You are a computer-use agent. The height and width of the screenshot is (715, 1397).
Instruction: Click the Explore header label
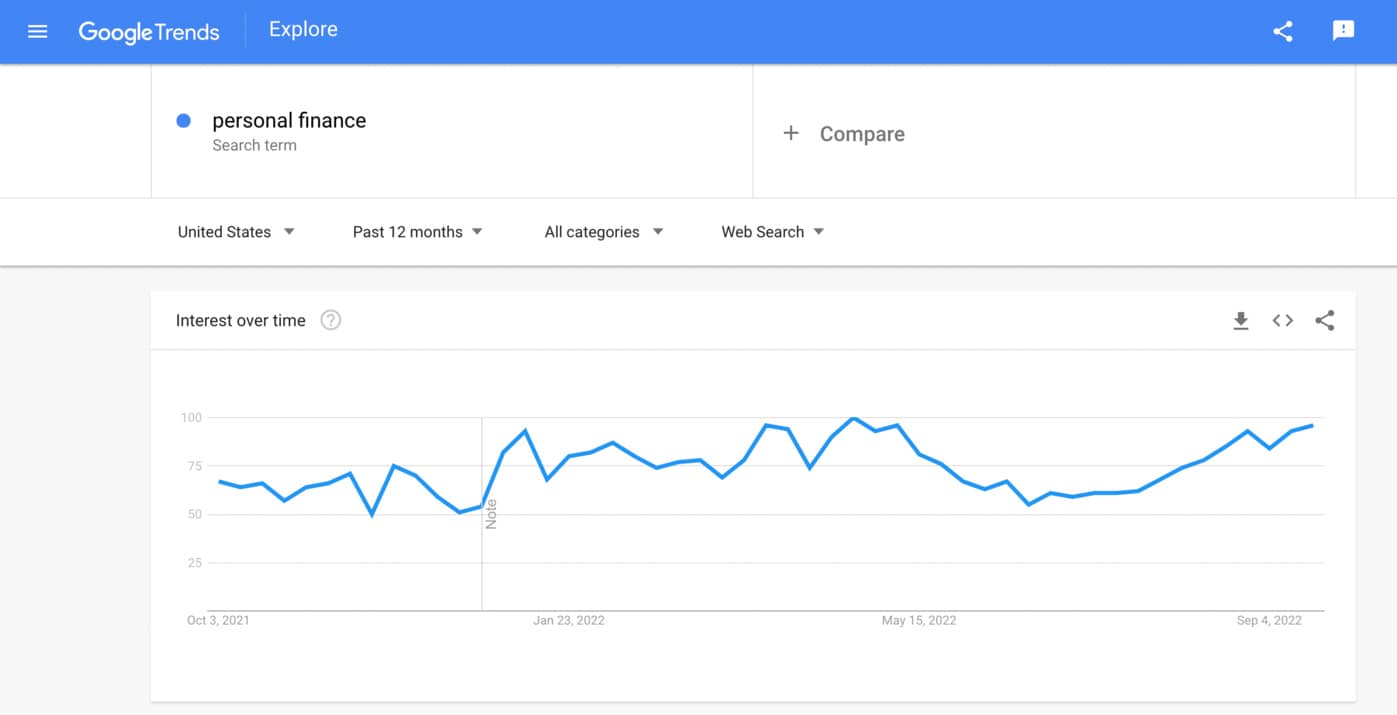pos(303,30)
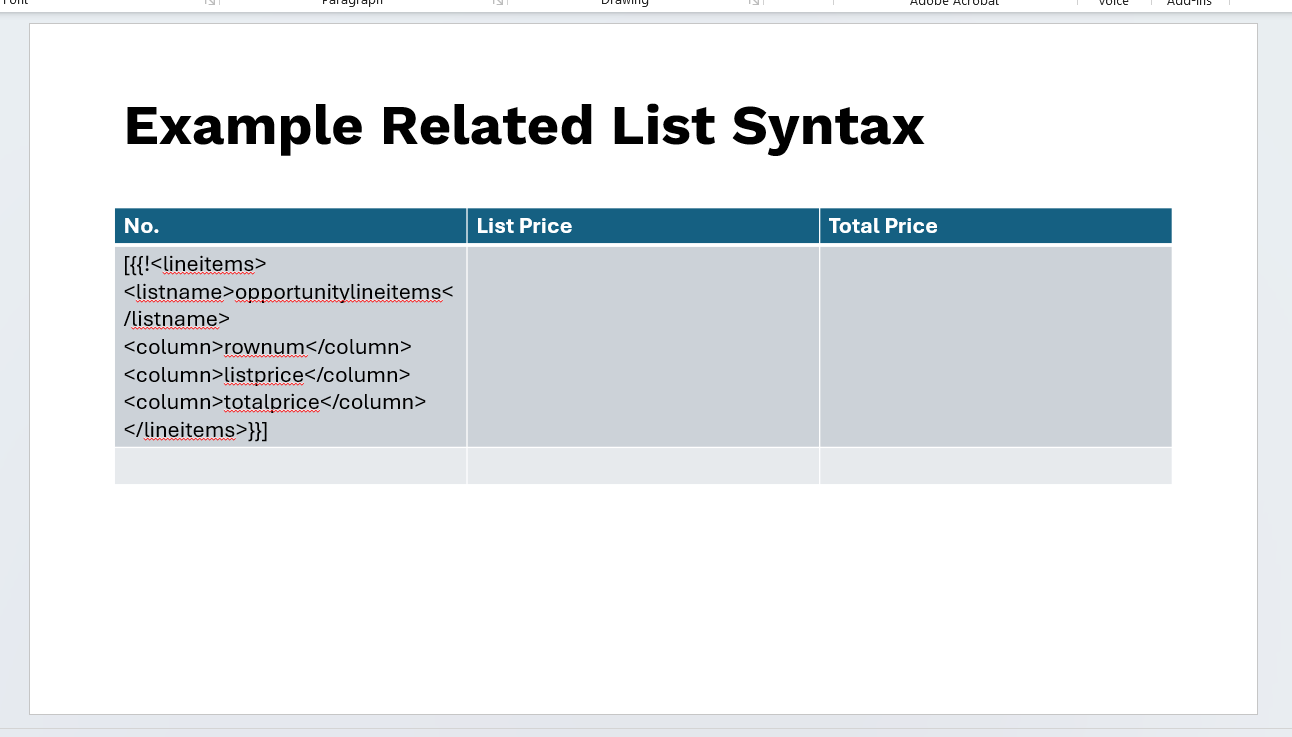Screen dimensions: 1292x737
Task: Open the Font dialog launcher
Action: click(210, 3)
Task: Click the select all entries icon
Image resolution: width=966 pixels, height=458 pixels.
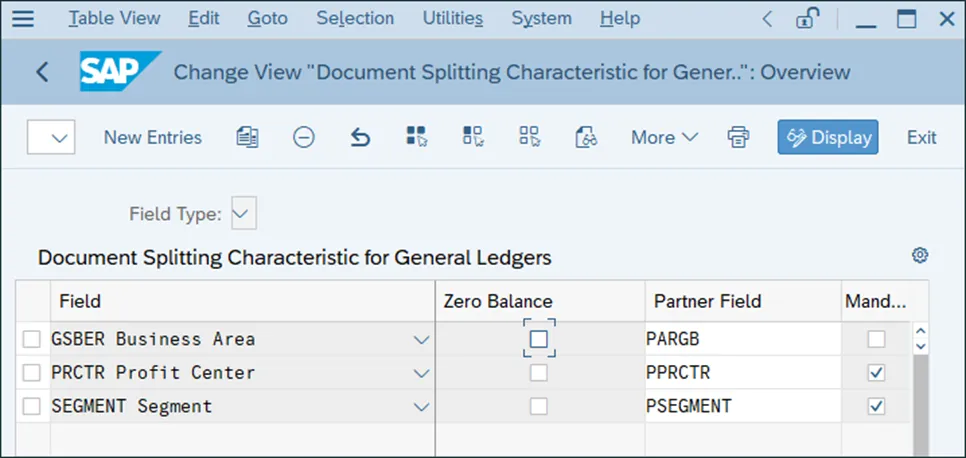Action: (417, 137)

────────────────

• YOUR OBJECTIVE: As you output the material, omit the pictures but alter nothing else.

• REPLY:
You are a computer-use agent. The height and width of the screenshot is (715, 1397).
Instruction: Click the Explore header label
pos(303,30)
Screen dimensions: 1292x737
Task: Open the Font dialog launcher
Action: click(210, 3)
Task: Click the select all entries icon
Image resolution: width=966 pixels, height=458 pixels.
Action: (417, 137)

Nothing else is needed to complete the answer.